● **Consignes**
• A. Recopiez le passage du récit de voyage à vélo en Corse qui va de "La route de" jusqu'à "va être dure…." inclus.
• B. Dans le récit de voyage à vélo en Corse, combien de kilomètres représente le tronçon entre Moriani plage et Bastia ?
• C. Poursuivez le récit de voyage à vélo en Corse à la suite de sa dernière phrase.

● **Texte étudié**
On vous raconte. On est à plus de 25 kilomètres de notre point de départ. Contrairement à la vaste majorité des routes corses, qui n’ont pas d’accottement, celle où nous nous trouvons est toute neuve et est dotée d’un large bas-coté. (Remerciement au Tour de France qui était sur l’île l’an passée). Les corses se sont payés une section de route tout neuve aux normes du 21ieme siècle. Loin de nous l’idée de critiquer les routes corses parce qu’ils ont des terrains très montagneux, mais c’est bien de voir de l’espace pour pédaler.

Eh bien, on y roule et ça descend dans cette section. La réalité, est que nous sommes sur une autoroute sur lequel nous nous sommes retrouvé par mégarde. À la première sortie, un camionneur klaxonne pour ne sait quel raison. Annik jette un coup d’œil à l’arrière et avec le poids du vélo et de ses sacs, elle perd le contrôle et te fait une pirouette de la mort en plein millieu de la sortie. Fort heureusement, aucunes voitures ne la frappe mais sont bras, son coude et l’avant de sont tibia sont amochés. Elle s’en sort pour une frousse et de belles grosses gales à venir!

La leçon dans tout ça, Annik n’avait plus de mirroir arrière depuis un moment ce qui fait qu’elle s’est retourné au lieu de jeter un coup d’œil vers l’arrière.

Patrick lui fait un pansements, lui donne un bisou et finalement lui pose un mirroir sur sont casque. Elle trouve celui-ci inconfortable pour la vue (ça lui donne la nausée) mais elle devra s’habituer; sécurité d’abord

La route de Moriani plage à Bastia est vachement occupée et ça roule vite. Faire 40 kilomètres sur ce tronçon est vraiment épuisant puisqu’on est toujours en alerte. Ça nous prendra plusieurs heures parce que nous nous arrêtons plusieurs fois dans des grandes surfaces pour tenter de trouver des « remplaçant » à notre convertisseur de courant qui est mort il y a quelques jours. On est chanceux, et on met le mais sur un chargeur 2.1 ampère pour le iPad ainsi qu’un chargeur universel pour notre pile de caméra. On aura dépensé plus de 100$ pour ces deux bidules mais on n’est pas vraiment en position pour faire les difficiles. On continu de chercher l’indomptable convertisseur 220V – 110V sans succès… On sent que ça va être dure….

● **Données sources**
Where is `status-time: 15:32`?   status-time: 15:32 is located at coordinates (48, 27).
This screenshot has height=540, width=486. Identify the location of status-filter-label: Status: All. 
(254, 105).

● **Réponses par consigne**
• A.
La route de Moriani plage à Bastia est vachement occupée et ça roule vite. Faire 40 kilomètres sur ce tronçon est vraiment épuisant puisqu’on est toujours en alerte. Ça nous prendra plusieurs heures parce que nous nous arrêtons plusieurs fois dans des grandes surfaces pour tenter de trouver des « remplaçant » à notre convertisseur de courant qui est mort il y a quelques jours. On est chanceux, et on met le mais sur un chargeur 2.1 ampère pour le iPad ainsi qu’un chargeur universel pour notre pile de caméra. On aura dépensé plus de 100$ pour ces deux bidules mais on n’est pas vraiment en position pour faire les difficiles. On continu de chercher l’indomptable convertisseur 220V – 110V sans succès… On sent que ça va être dure….

• B. 40 kilomètres.

• C.
Ce matin on a quitté notre douillet appartement en disant au revoir à notre gentil hôte, Katy. Elle est une de ses personne sympathique qu’on a rencontré ici et que nous tenons à saluer, parce qu’on a eu notre lot d’air bête! Ce soir, à Bastia nous retrouvons nos tentes, et ohhhh surprise… Une table à picnic.. Il fallait bien s’acheter des petites chaise pour voir apparaître de qu’on appelle désormais des « phéromones de table »

Après une journée aussi longue et fatigante sur la route, il est hors de question de quitter pour l’épicerie. On bouffera donc de la pizza.

Ça nous amène à vous parler du peu de choix de menu ici en corse. Tout semble modelé pour le touriste moyen. Il y a facilement 8 pizzerias pour tout autre type de resto. On comprend le pourquoi, mais c’est quand même étonnant.

Autre chose fascinante, merci Annik pour avoir vu la cause de tout ça, si vous prenez un verre ici, on ne se rut pas sur vous aussitôt qu’il est fini.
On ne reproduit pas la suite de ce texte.